If a large limb is to be removed, its weight should first be reduced. This is done by making an undercut about 12 to 18 inches from the limb’s point of attachment. Make a second cut from the top, directly above or a few inches farther out on the limb. Doing so removes the limb, leaving the 12- to 18-inch stub. Remove the stub by cutting back to the branch collar. This technique reduces the possibility of tearing the bark.

There are many details to consider when pruning in addition to how the tree looks and fits within it’s environment. The short term as well as long term health of the tree should always be considered with each cut.

Trees(Planting)

August 3rd, 2010

Planting trees can take place any time throughout the year. It is important first to take a good look at the location you have chosen. Is there enough room for proper development of the tree canopy and roots? Are you putting the right tree in the right place? Are you too close to utilities, buildings or sidewalks? It’s important to call 1-800-STAKE IT 48-72 hours before digging. Blue Stake will locate the underground wires and mark them with paint.

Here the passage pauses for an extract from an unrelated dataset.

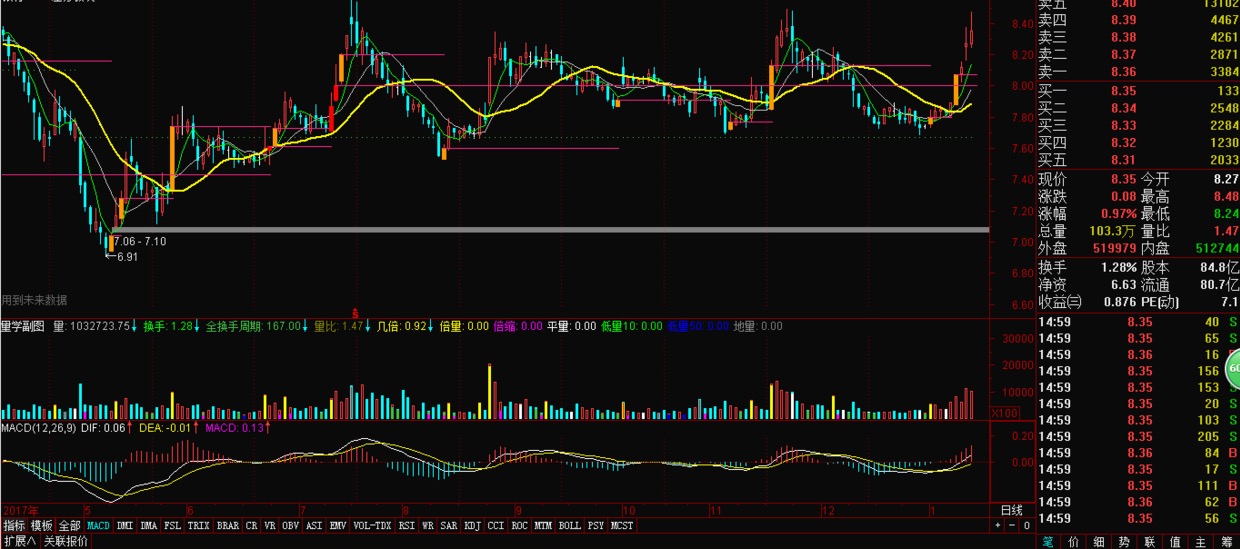Click the red S marker above volume panel
The image size is (1240, 549).
coord(355,312)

Prior to planting, perform a percolation test by digging a hole and filling with water. If the water drains less than 1” per hour, you may need to dig through the underlying hardpan. It is common to run into layer of hardened calcium carbonate called caliche in our desert soils. It is impenetrable, preventing the movement of water. You will need to drill through this layer on either side of the planting area to allow for drainage. Locate existing irrigation or install the needed irrigation to insure proper watering.

Shallow is better than deep when it comes to digging a hole. A hole 3 times the diameter of the root ball it recommended. The larger the hole the greater anticipated root growth. The depth of the hole should be less than the height of the root ball about 10% especially in compacted or clay soils. Pre wetting soil will help to keep the plant alive the first day.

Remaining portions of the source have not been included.